Please write out exactly the lines from the one with "You are a GUI" through the end of the data below, both ends included, and omit any pictures.

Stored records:
----------

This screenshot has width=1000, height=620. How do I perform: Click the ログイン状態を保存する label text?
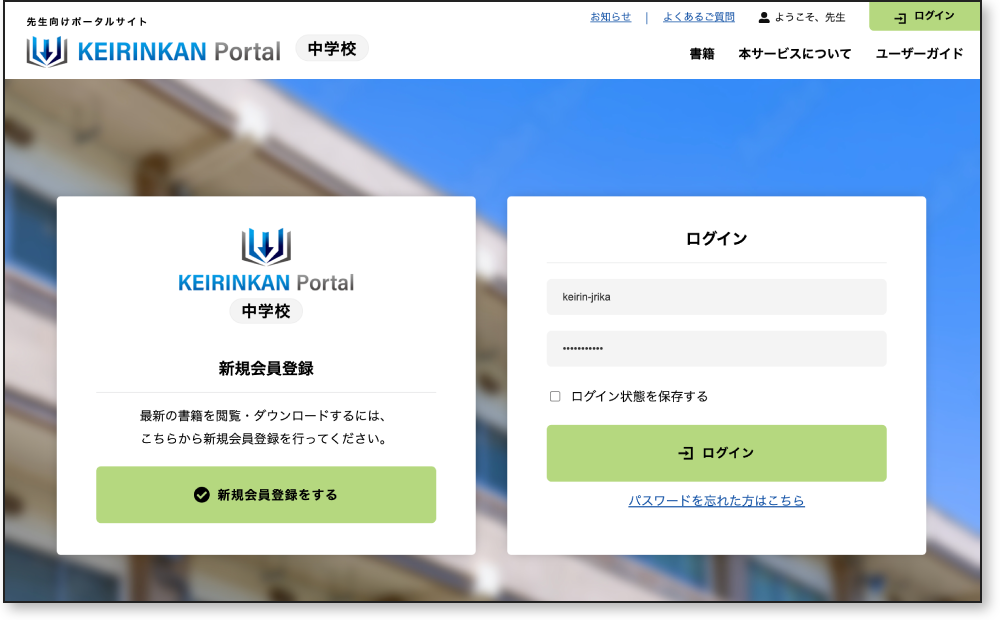[639, 397]
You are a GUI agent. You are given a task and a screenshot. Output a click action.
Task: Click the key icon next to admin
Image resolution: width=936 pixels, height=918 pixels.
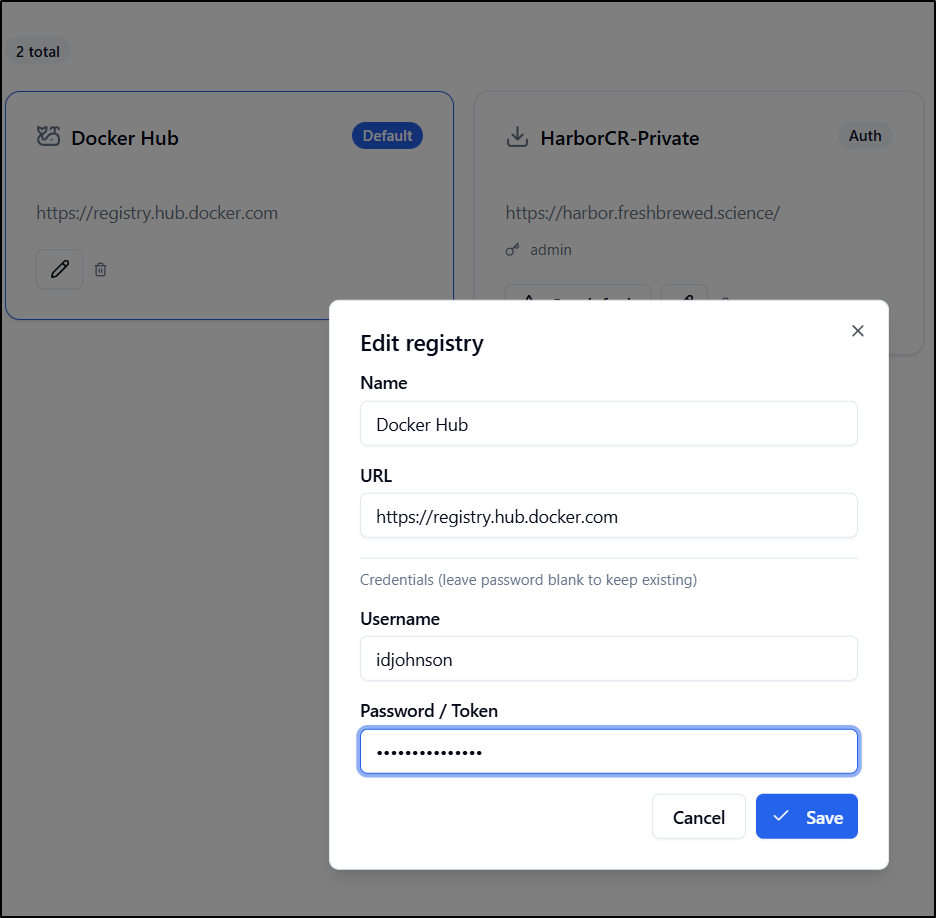pyautogui.click(x=513, y=250)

----------

**Exercise result:**
You are a GUI agent. You are given a task and a screenshot. Output a click action.
Task: Click the key icon next to admin
Image resolution: width=936 pixels, height=918 pixels.
pyautogui.click(x=513, y=250)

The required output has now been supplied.